About The Project
Constructed in 1945, the Power Plant for the University provided steam generated heat using three coal/woodchip fueled boilers to various facilities throughout campus.
In 2010, University personnel partnered with the consulting team of McClure Engineering and CM Engineering to study feasibility of replacing the old steam infrastructure with a ground-source heating system, and to determine the impact such a system would have on campus. The study assessed placement for well fields and corresponding underground loops along with current building system conditions and how best to implement such a dramatic change without causing severe disruption to campus life.
The Missouri University of Science and Technology designed an integrated ground-source energy system, a project that created three new geothermal heat-exchanging plants to serve the heating and cooling needs for over 1,000,000 square feet of conditioned space within 17 buildings. These buildings encompassed classrooms, laboratories and offices. Other spaces served solely by the geothermal cooling system include additional classrooms, laboratories, apartments/dorms and a student center.
The system includes 645 vertical bore wells, each 400 to 440 feet deep, combined into closed loops serving the three plants housed withing Straumanis-James, McNutt and Bertelsmeyer Halls. Each plant contains 500 tons of Heat Recovery Chillers (HRCs), cooling towers for supplemental heat rejection and gas-fired boilers for auxiliary heating.
In addition to the three main geothermal plants, an additional system was created in the Gale Bullman Multi Purpose building/Student Recreational Center. This system included 144 vertical bore wells drilled to the same range of depth as the primary well fields, and augments the center's HVAC and pool-heating systems.
The geothermal system uses the Earth's thermal mass to store rejected heat during the warmer months and extract it during the cooler months via underground hydronic loops. This project eliminated the deferred maintenance of the 40 year old coal/wood chip-fired steam boilers, associated subterranean steam and condensate lines, and other related equipment in the power plant. Additionally, a two-pipe chilled water system, sized for future expansion, replaced the aging single-pipe chilled water loop.
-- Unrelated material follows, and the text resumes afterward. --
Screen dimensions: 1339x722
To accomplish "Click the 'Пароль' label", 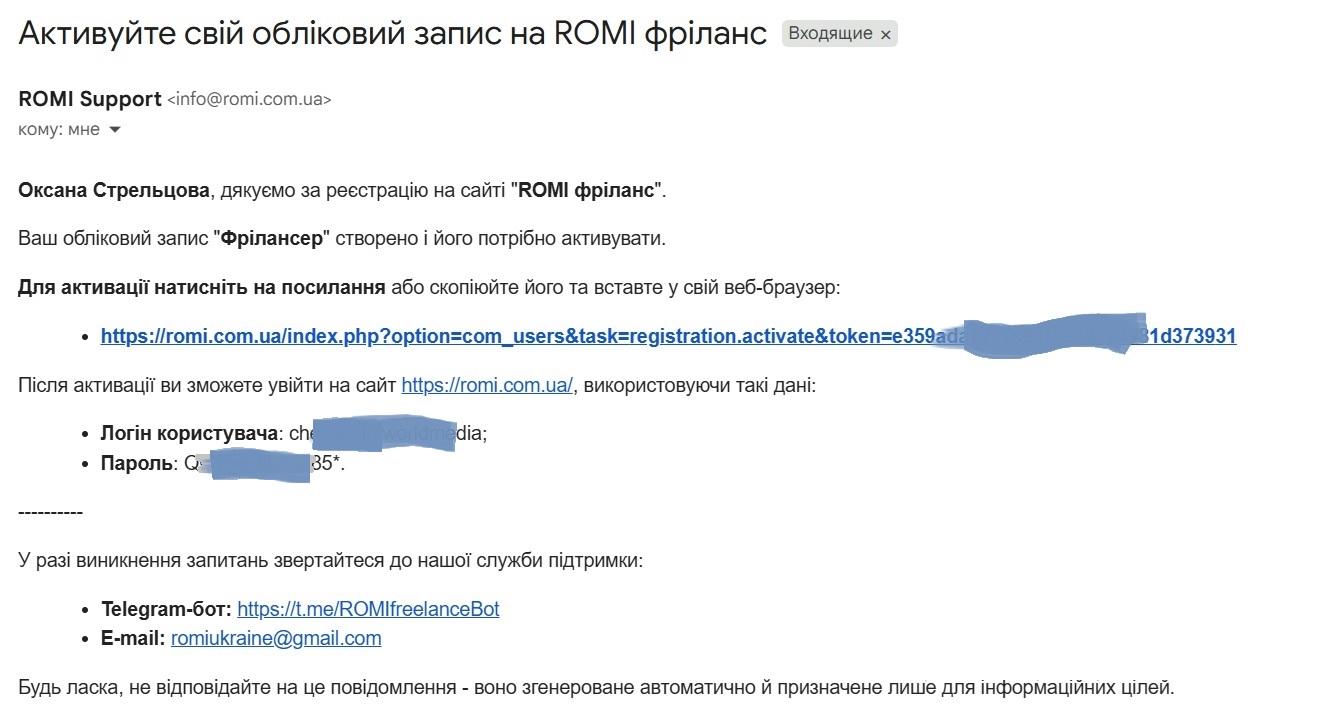I will pos(137,463).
The buildings utilizing the steam plant and single-pipe chilled water loop had a carbon footprint of 99.6 million lbs of carbon dioxide each year. Implementing the geothermal campus system was anticipated to decrease this footprint by up to 50%, bringing the University much closer to its goal of carbon neutrality. The system was also projected to save 10 million gallons of water each year.
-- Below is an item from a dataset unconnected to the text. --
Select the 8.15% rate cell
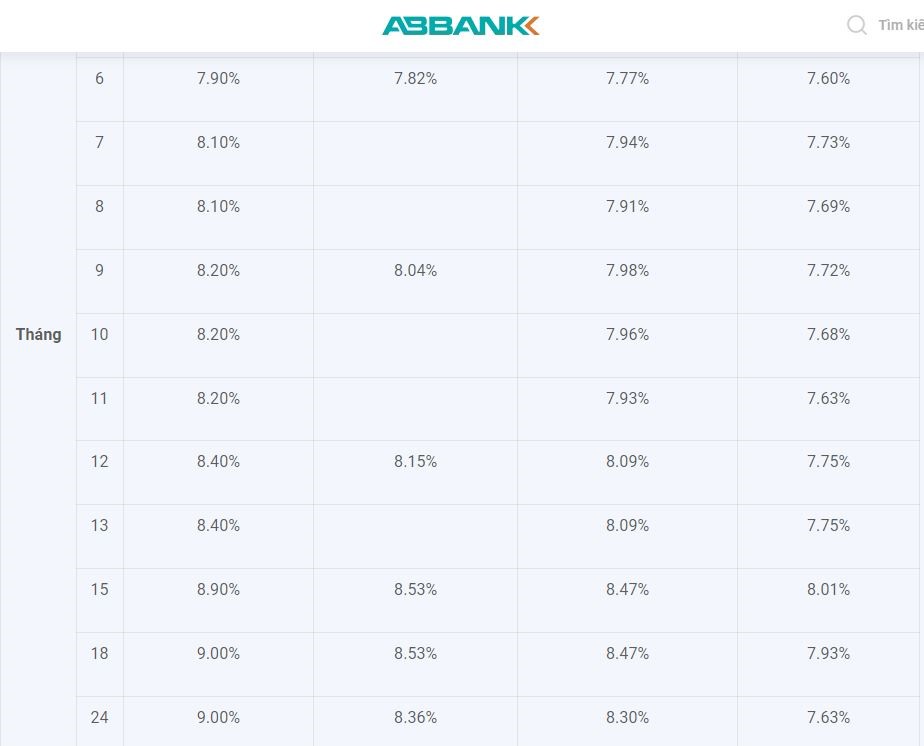 click(415, 462)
The geothermal system was anticipated to cut total energy use of the education & general campus buildings in half and save $1.1 million per year in operational costs for a 27 year payback. The project also modernized campus infrastructure by incorporating over $15 million in deferred maintenance. An additional $46 million of deferred maintenance tasks were rendered obsolete by the project and subsequently eliminated from the budget. The system has been in operation since July 1, 2014. Utility bills have shown energy savings of approximately 57% compared to recent years and roughly $100,000 saved in water costs.